▶ Text under study:

My wife introduced me to Pastrami a while ago. It was something I never had back in the UK. My mum would make a spiced beef round every year, which I guess is somewhat similar (only not smoked). That was as close as I ever got to Pastrami. Back Then.
Then Michael Ruhlman’s charcuterie book got me to make it. His recipe calls for wet brining the meat, then smoking. Before eating you can steam it till ridiculously tender. I have made this a few times, and it is pretty good. Me being me however, decided to do things my own way, and really like the result.
You might say this isn’t traditional pastrami. I know a lot of people would. I use my own spice mix based on flavors I like in cured meat. I dry cure it, instead of wet curing. Not because I think it is any better, but just because I find it easier. Besides I like rubbing salt in to meat. Just dumping meat into a pot of spicy water doesn’t have the same tactile experience if you ask me, and I know you didn’t.
I don’t have much to say about it really. It is easy, cheap to make, and rather tasty. It is also a rather nice way to while away a lazy afternoon by the smoker. Even if you don’t have a smoker, you could just slow roast the bloody thing in the oven, not to any detriment really. It would taste different, of course, but that isn’t a bad thing. You could smoke it in a wok for a bit if you wanted, then finish it in a low oven too, if that takes your fancy.
The whole thing starts with a nice piece of brisket. You can use other cuts here if you want, a round would be fine, but I like brisket. It gets rubbed with salt, spices, cure #1 (more on that in a minute), and then dumped in the fridge for a week. Then you smoke it, very slowly. Before serving you steam it gently to help break down the connective tissue further. Frankly I hardly ever bother. I eat it straight out the smoker. The left over chunk keeps for ages in the fridge, where you can slice very thin slices (hello meat slicer my old friend), and warm them through by steaming. I am not picky. I will just slice a bit straight out the fridge and eat it that way too. Ghetto style.
So have a go. Pastrami is the gateway meat. Next up you will be curing salami, just you see.

▶ Saved entries:
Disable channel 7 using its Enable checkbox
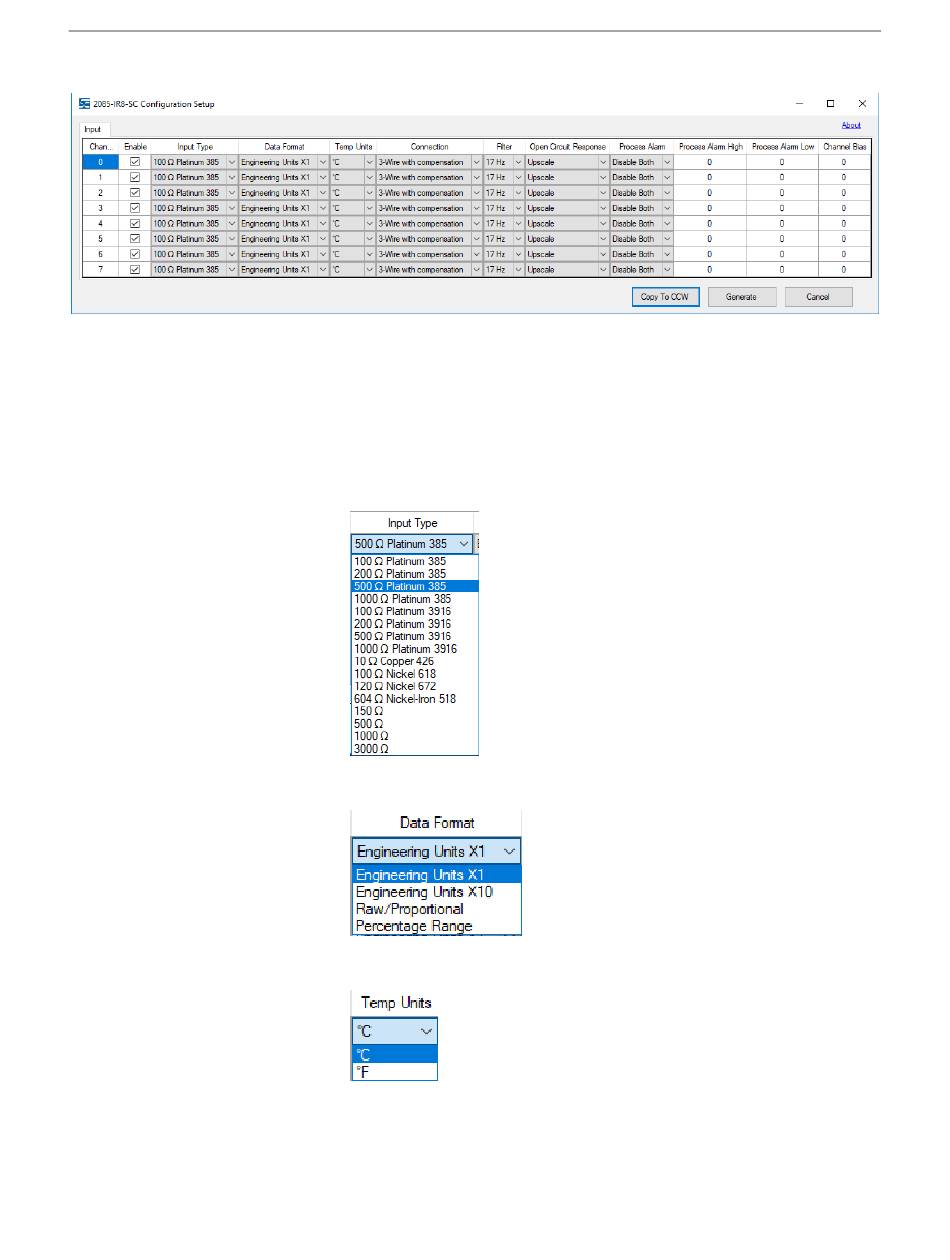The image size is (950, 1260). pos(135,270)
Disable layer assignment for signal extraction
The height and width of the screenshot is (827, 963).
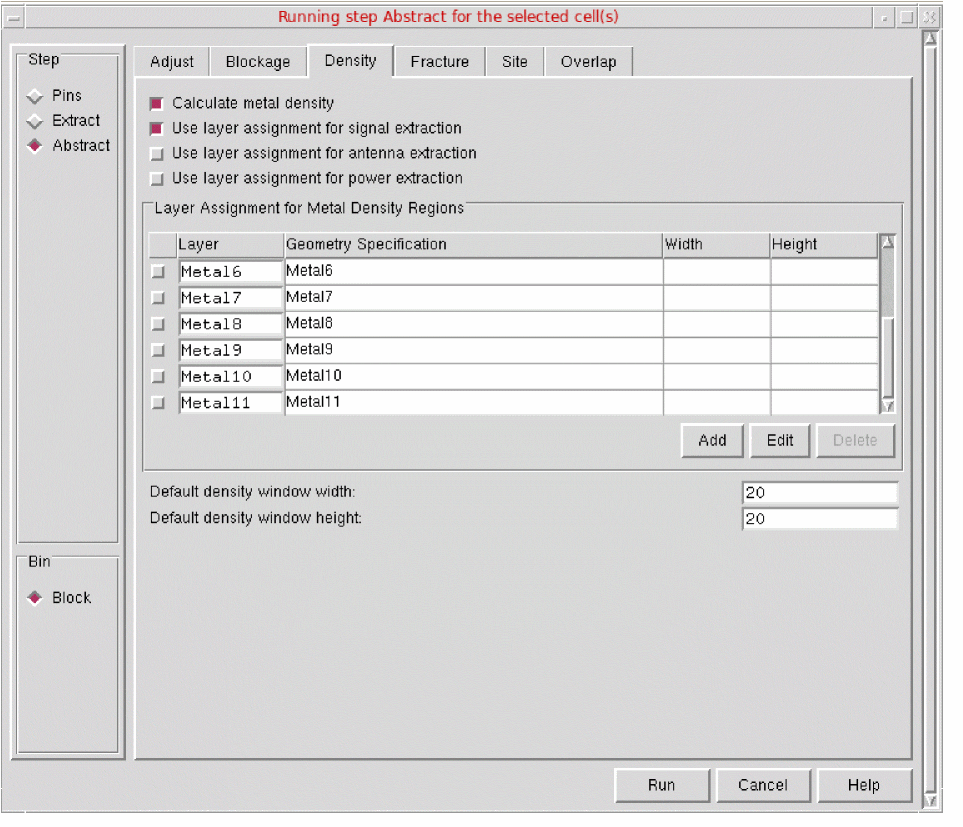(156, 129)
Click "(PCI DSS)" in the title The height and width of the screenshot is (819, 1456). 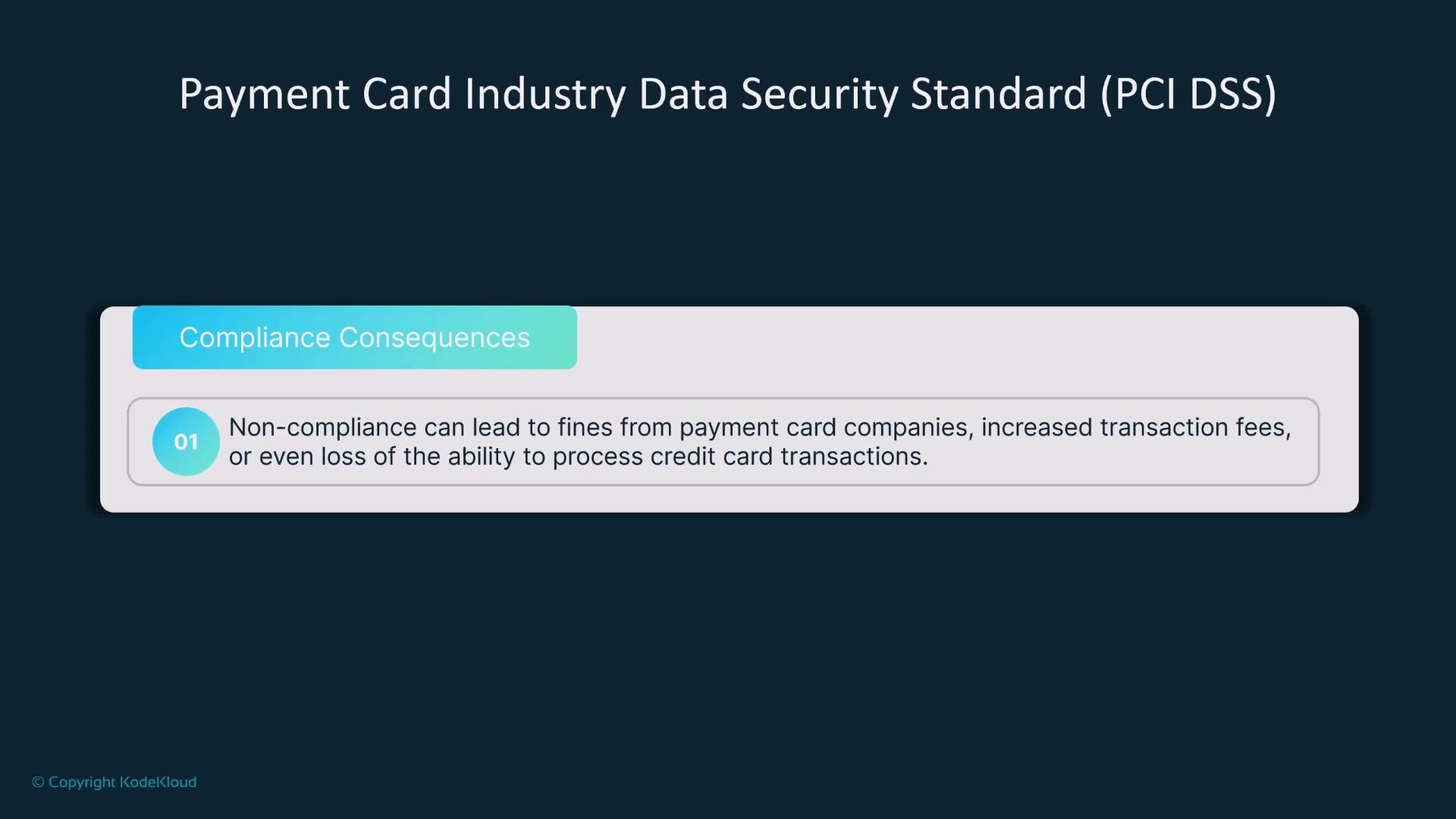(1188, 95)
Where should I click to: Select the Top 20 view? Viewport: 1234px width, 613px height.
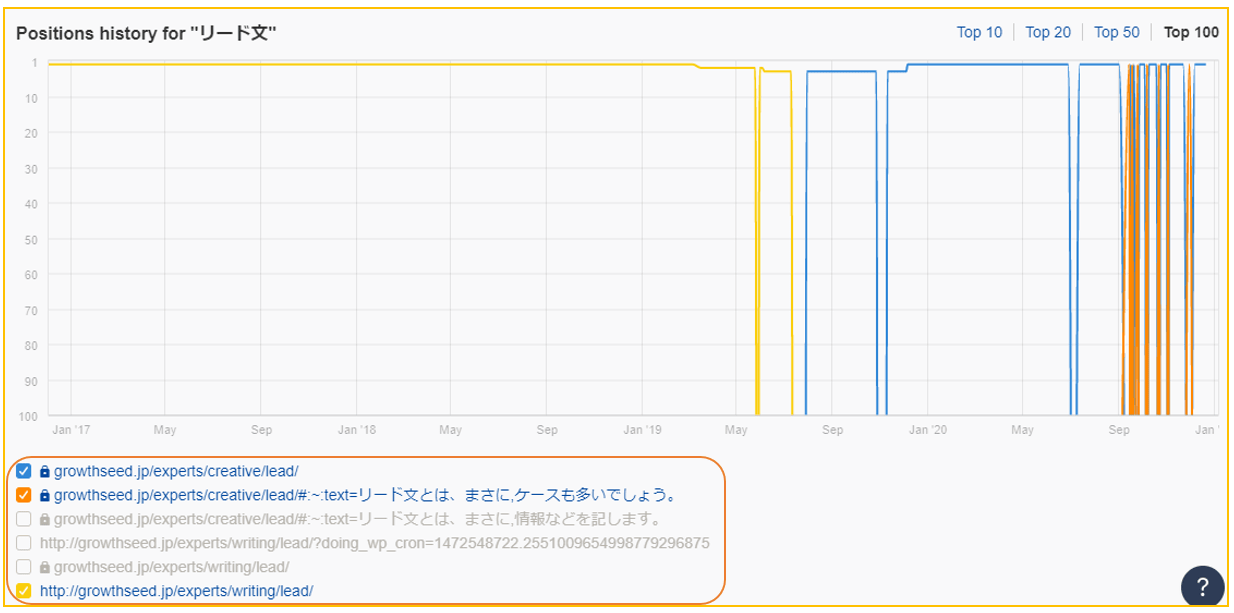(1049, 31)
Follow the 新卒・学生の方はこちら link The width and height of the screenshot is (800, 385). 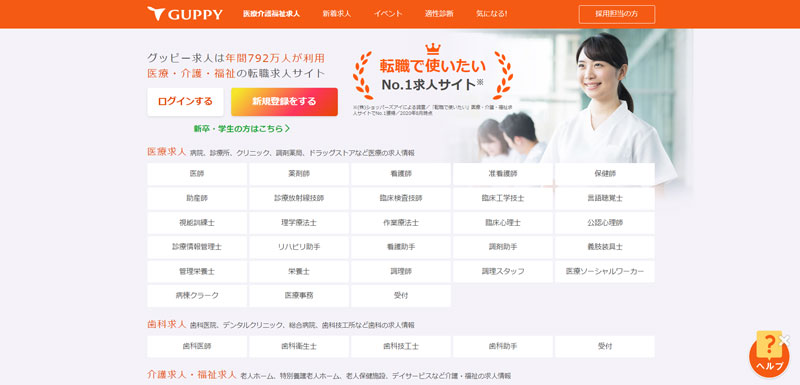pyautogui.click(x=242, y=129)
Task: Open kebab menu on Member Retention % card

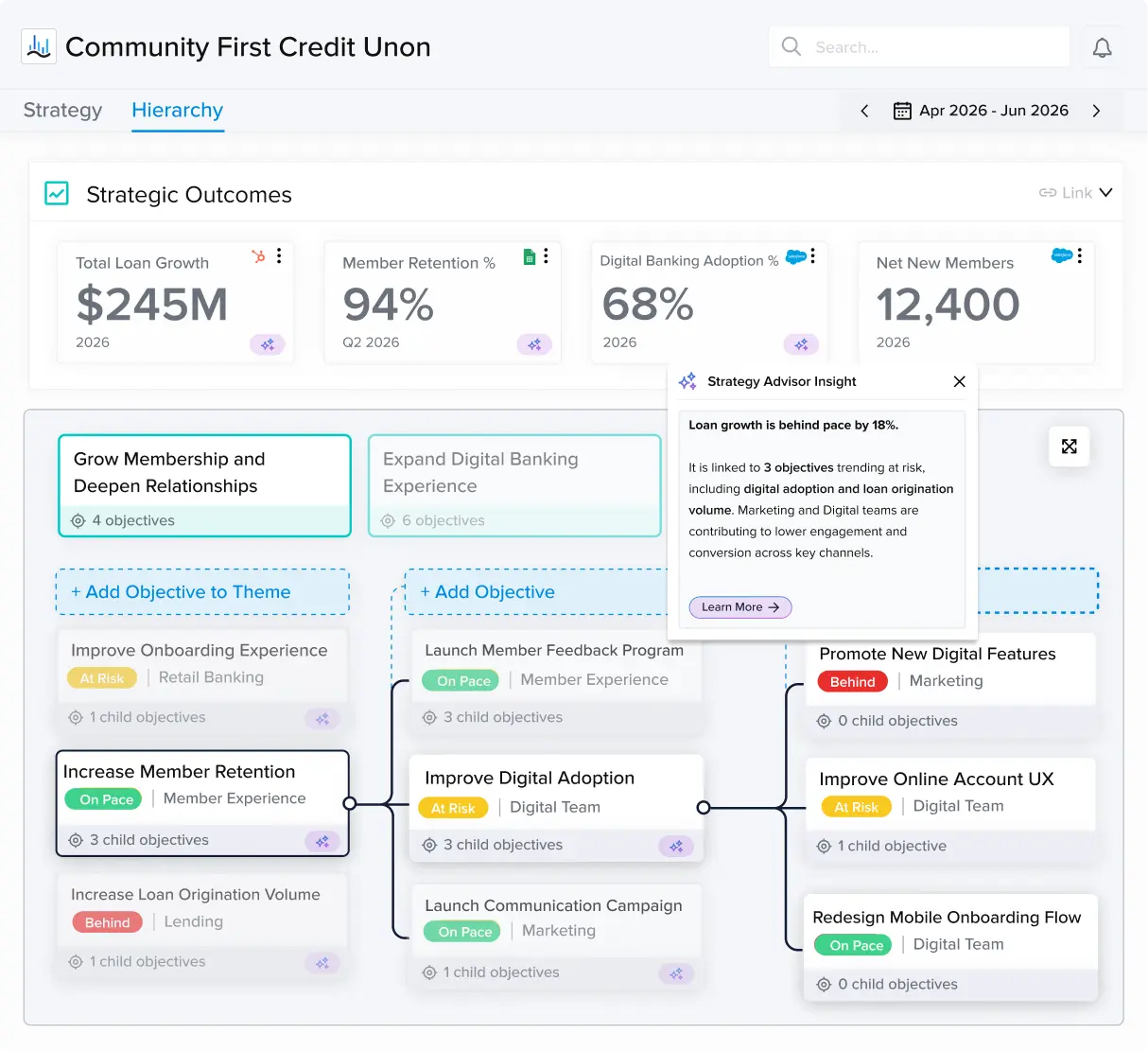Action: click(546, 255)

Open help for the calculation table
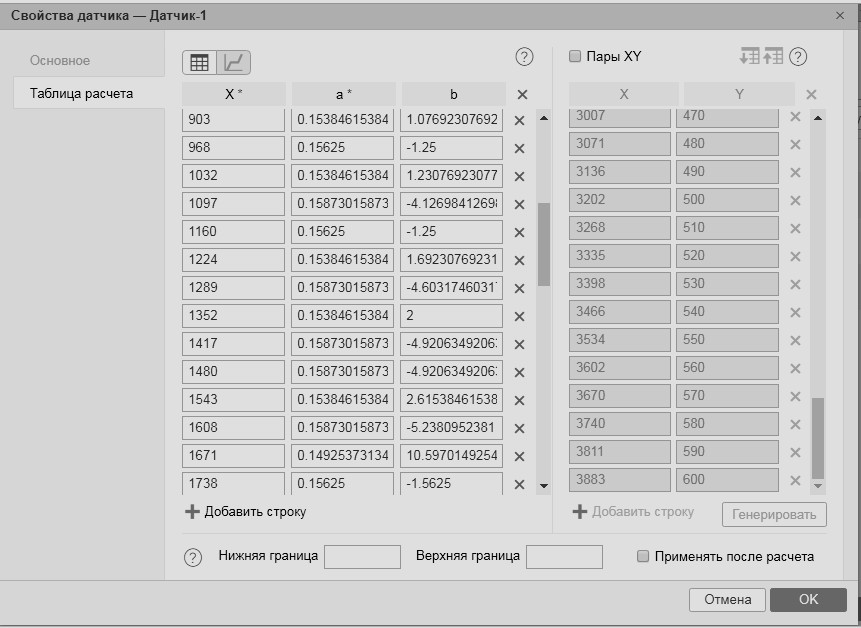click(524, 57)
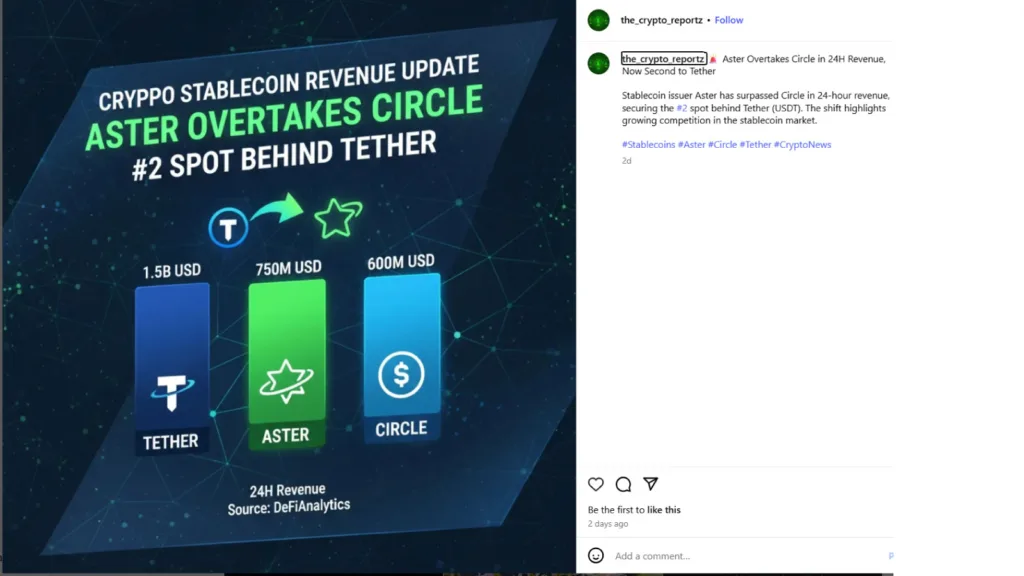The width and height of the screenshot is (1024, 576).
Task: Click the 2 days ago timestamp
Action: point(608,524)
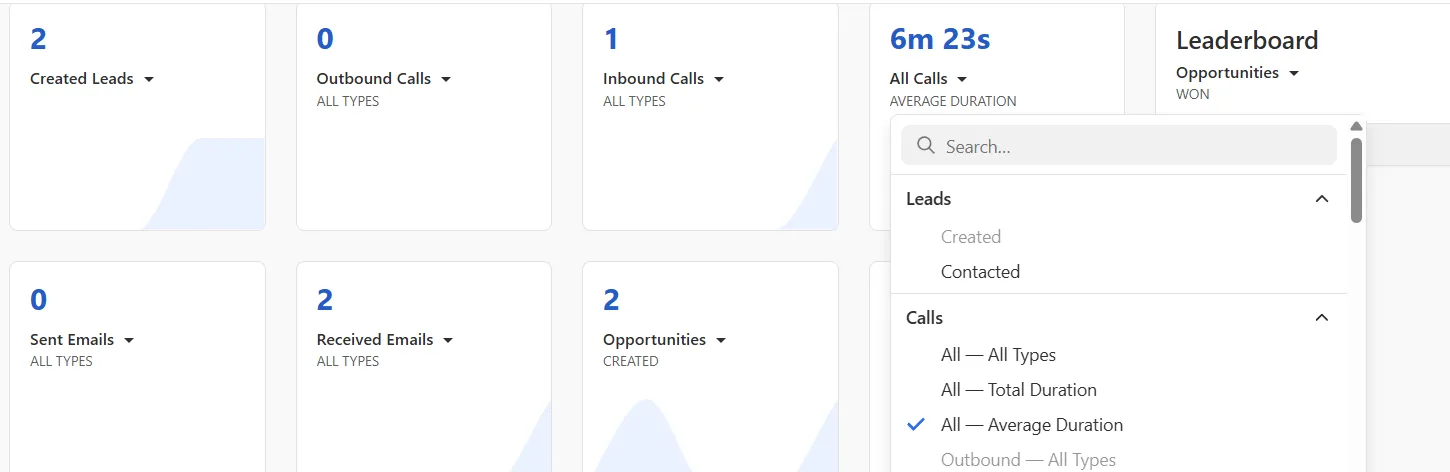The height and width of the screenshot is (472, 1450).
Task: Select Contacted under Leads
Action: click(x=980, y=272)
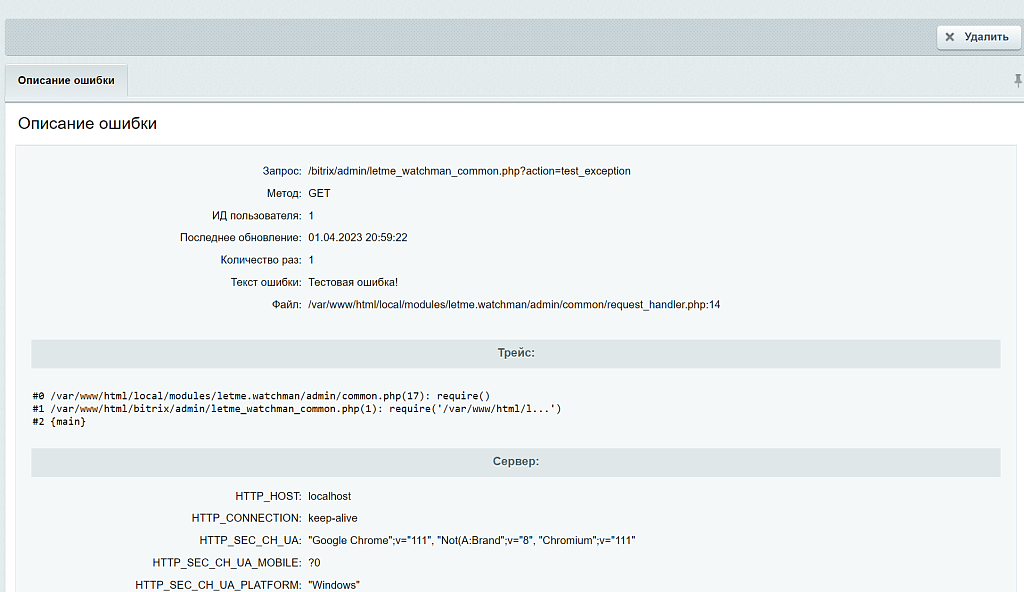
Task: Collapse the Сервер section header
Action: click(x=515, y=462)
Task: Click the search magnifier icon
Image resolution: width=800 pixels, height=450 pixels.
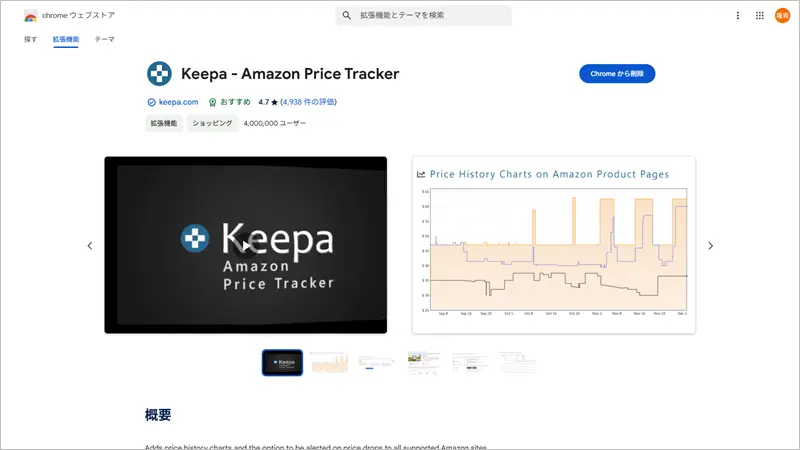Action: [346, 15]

▶ Work instruction: Continue the pastrami text from the point where it stops. The saved entries are separate material with no connection to the pastrami text.

▶ Answer to this exercise:
Homemade Pastrami Recipe
NOTE: Instacure #1: Want Botulism? No? Me neither. So use it. Instacure #1 is a mix of salt and nitrite. It is used for curing bacon, pastrami and so forth. The reason we use it is because you can make an environment devoid of oxygen in a smoker if you smoke is really thick. This can lead to the germination of botulism spores, producing the well known toxin. Lets not do that. Please do not use Instacure #2, or anything with nitrATES. They are generally not considered safe for smoked meats that are cooked. The plus side is that it is totally harmless (and some recent studies have shown nitrites as being very good for you) in the quantities shown, and gives the meat a lovely flavor and color.
salt – 2% of meat weight
instacure #1 – 0.04oz per 1lb of meat
4 juniper berries per 1lb of meat
1/2 tsp fennel seed per 1lb of meat
rub before smoking:
corriander seed – 1/2 tablespoon per 1lb of meat
black pepper corns – 1 teaspoon per 1lb of meat
Grind the juniper and fennel seed to a fine powder in a spice grinder. Mix with the remaining cure ingredients. Rub in to the brisket, place in a sealable bag and pop it in the fridge. Leave it there for 5 to 7 days. Every day, rub it through the bag, turn it over.
Remove meat from the bag, and rinse off the cure. Coarsely grind the corriander seed and pepper together, and press it in to the meat.
Preheat smoker to 225F. I like to use apple wood for smoking, but hey, use what you want. Smoke at 225F for 4-5 hours, or until internal temperature of the meat reaches 200F.
Allow to cool, then wrap and put in the fridge for a day. The next day, steam the meat for an hour before serving to make it incredibly tender. (Honestly, I hardly ever do the steaming bit, I just slice it really thin and enjoy it more like a cured meat).